Dear ones think on this when you contemplate our Gospel reading today. Jesus asks his disciples, “Who do people say that the Son of Man is?”[6] And it is the not yet mature in his faith Peter who says to Jesus, “You are the Christ, the Son of the living God.” And Jesus answered this Peter, this younger Peter, who has not yet seen everything he was going to see or experienced everything he was going to experience, “Blessed are you, Simon Bar-Jonah! For flesh and blood has not revealed this to you, but My Father who is in heaven. And I tell you, you are Peter, and on this rock I will build My church, and the gates of hell shall not prevail against it.”[7] As is the case with Abraham, the rock is not the man, the rock is the faith and this rock is not a new rock it is the same rock of faith that Isaiah speaks of in our Old Testament reading, “you who pursue righteousness, you who seek the LORD: look to the rock from which you were hewn, and to the quarry from which you were dug.” The rock of faith in The LORD, the rock of faith in the promises of God, Abraham’s faith was in the coming Christ even if he could not see Jesus perfectly from where he was situated in time, so too Peter’s faith was in Christ Jesus even if he in our Gospel reading couldn’t yet see the impact of the coming crucifixion and the true nature of The Cornerstone laid there for himself and for Abraham and for you and I.

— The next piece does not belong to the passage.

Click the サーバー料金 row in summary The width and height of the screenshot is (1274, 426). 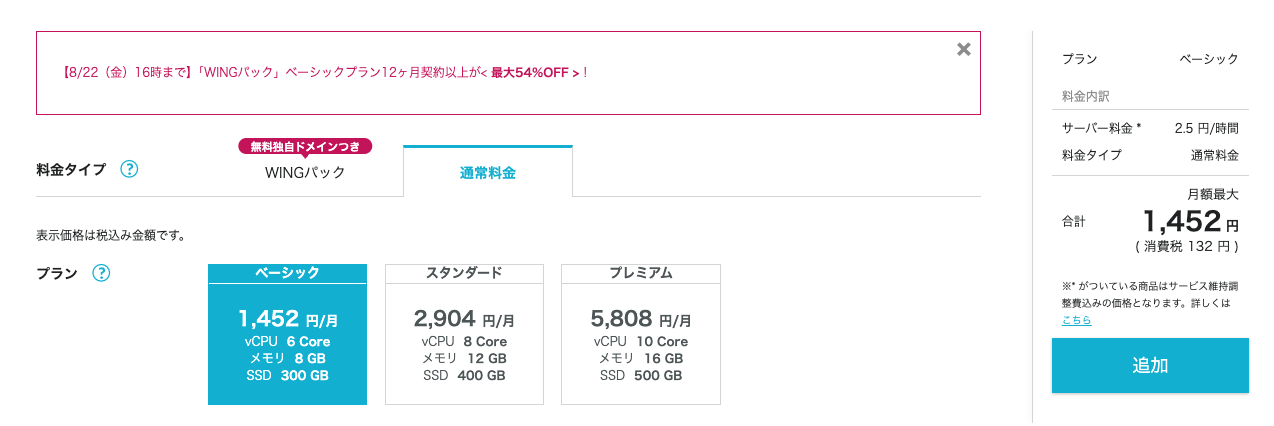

We must be careful to remember that our place in the house built with living stones is not cemented in place by the blood of our family but by the Blood of Christ Jesus The Living Stone. The Jewish people at the time of the Gospels had lost sight of this. Remember what John the Baptizer said as he prepared the way of The Lord? “When he saw many of the Pharisees and Sadducees coming to his baptism, he said to them, “You brood of vipers! Who warned you to flee from the wrath to come? Bear fruit in keeping with repentance. And do not presume to say to yourselves, ‘We have Abraham as our father,’ for I tell you, God is able from these stones to raise up children for Abraham.”[8] Again does the stone raise himself up? No it is God who does. And years later as Jesus was drawing near Zion, near Jerusalem—already on the way down the Mount of Olives—the whole multitude of His disciples began to rejoice and praise God with a loud voice for all the mighty works that they had seen, saying, “Blessed is the King who comes in the name of the Lord! Peace in heaven and glory in the highest!” And some of the Pharisees in the crowd said to [Jesus], “Teacher, rebuke Your disciples.” [And Jesus] answered, “I tell you, if these were silent, the very stones would cry out.”[9] The Promise of Scripture has been and continues to be this: God says to you, “Behold, I am laying in Zion a stone, a Cornerstone chosen and precious, and whoever believes in Him will not be put to shame.”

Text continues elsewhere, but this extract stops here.